- **THE PROBLEM**: Print each record exactly, with no word added or removed.

Content starts

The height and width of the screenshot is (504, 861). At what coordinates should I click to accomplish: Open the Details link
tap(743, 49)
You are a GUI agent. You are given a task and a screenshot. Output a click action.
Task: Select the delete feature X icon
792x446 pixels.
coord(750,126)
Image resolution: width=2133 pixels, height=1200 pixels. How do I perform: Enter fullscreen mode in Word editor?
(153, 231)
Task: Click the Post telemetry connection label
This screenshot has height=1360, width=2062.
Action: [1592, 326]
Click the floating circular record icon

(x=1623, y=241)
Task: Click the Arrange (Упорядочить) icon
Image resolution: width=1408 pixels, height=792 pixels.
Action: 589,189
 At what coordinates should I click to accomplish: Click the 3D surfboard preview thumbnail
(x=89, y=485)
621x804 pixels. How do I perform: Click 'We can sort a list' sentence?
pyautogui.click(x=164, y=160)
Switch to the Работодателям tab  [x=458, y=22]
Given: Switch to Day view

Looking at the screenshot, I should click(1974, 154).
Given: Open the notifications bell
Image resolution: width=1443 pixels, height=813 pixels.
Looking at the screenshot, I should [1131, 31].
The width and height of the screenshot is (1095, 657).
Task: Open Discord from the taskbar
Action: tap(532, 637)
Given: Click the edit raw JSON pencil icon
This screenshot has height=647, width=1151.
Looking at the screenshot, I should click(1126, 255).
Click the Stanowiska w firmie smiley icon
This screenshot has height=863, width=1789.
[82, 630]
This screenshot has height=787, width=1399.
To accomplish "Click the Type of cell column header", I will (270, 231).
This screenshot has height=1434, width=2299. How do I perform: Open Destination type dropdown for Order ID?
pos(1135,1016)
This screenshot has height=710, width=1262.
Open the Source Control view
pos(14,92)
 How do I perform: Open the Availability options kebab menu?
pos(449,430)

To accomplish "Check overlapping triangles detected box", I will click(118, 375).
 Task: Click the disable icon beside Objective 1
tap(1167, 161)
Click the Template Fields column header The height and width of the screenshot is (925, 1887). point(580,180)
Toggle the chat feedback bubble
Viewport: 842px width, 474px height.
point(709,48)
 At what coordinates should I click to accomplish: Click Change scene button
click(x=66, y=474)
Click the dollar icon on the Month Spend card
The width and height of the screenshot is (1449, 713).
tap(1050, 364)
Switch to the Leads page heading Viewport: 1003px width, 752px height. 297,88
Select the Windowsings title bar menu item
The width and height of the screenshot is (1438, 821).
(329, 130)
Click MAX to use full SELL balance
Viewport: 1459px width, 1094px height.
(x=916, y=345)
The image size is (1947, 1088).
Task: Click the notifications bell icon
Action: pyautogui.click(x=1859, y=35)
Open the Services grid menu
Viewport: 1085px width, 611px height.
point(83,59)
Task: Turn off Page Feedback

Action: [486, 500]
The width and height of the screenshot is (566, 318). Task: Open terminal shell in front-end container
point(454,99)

Content ends

- **RESPONSE**:
The height and width of the screenshot is (504, 861). At what coordinates should I click to accomplish: Open the Details link
tap(743, 49)
You are a GUI agent. You are given a task and a screenshot. Output a click action.
Task: Select the delete feature X icon
792x446 pixels.
coord(750,126)
Image resolution: width=2133 pixels, height=1200 pixels. How do I perform: Enter fullscreen mode in Word editor?
(153, 231)
Task: Click the Post telemetry connection label
This screenshot has height=1360, width=2062.
Action: [1592, 326]
Click the floating circular record icon

(x=1623, y=241)
Task: Click the Arrange (Упорядочить) icon
Image resolution: width=1408 pixels, height=792 pixels.
Action: 589,189
 At what coordinates should I click to accomplish: Click the 3D surfboard preview thumbnail
(x=89, y=485)
621x804 pixels. How do I perform: Click 'We can sort a list' sentence?
pyautogui.click(x=164, y=160)
Switch to the Работодателям tab  [x=458, y=22]
Given: Switch to Day view

Looking at the screenshot, I should click(1974, 154).
Given: Open the notifications bell
Image resolution: width=1443 pixels, height=813 pixels.
Looking at the screenshot, I should [1131, 31].
The width and height of the screenshot is (1095, 657).
Task: Open Discord from the taskbar
Action: tap(532, 637)
Given: Click the edit raw JSON pencil icon
This screenshot has height=647, width=1151.
Looking at the screenshot, I should click(1126, 255).
Click the Stanowiska w firmie smiley icon
This screenshot has height=863, width=1789.
[82, 630]
This screenshot has height=787, width=1399.
To accomplish "Click the Type of cell column header", I will (270, 231).
This screenshot has height=1434, width=2299. How do I perform: Open Destination type dropdown for Order ID?
pos(1135,1016)
This screenshot has height=710, width=1262.
Open the Source Control view
pos(14,92)
 How do I perform: Open the Availability options kebab menu?
pos(449,430)

To accomplish "Check overlapping triangles detected box", I will click(118, 375).
 Task: Click the disable icon beside Objective 1
tap(1167, 161)
Click the Template Fields column header The height and width of the screenshot is (925, 1887). point(580,180)
Toggle the chat feedback bubble
Viewport: 842px width, 474px height.
point(709,48)
 At what coordinates should I click to accomplish: Click Change scene button
click(x=66, y=474)
Click the dollar icon on the Month Spend card
The width and height of the screenshot is (1449, 713).
tap(1050, 364)
Switch to the Leads page heading Viewport: 1003px width, 752px height. 297,88
Select the Windowsings title bar menu item
The width and height of the screenshot is (1438, 821).
(329, 130)
Click MAX to use full SELL balance
Viewport: 1459px width, 1094px height.
(x=916, y=345)
The image size is (1947, 1088).
Task: Click the notifications bell icon
Action: pyautogui.click(x=1859, y=35)
Open the Services grid menu
Viewport: 1085px width, 611px height.
point(83,59)
Task: Turn off Page Feedback

Action: [486, 500]
The width and height of the screenshot is (566, 318). Task: Open terminal shell in front-end container
point(454,99)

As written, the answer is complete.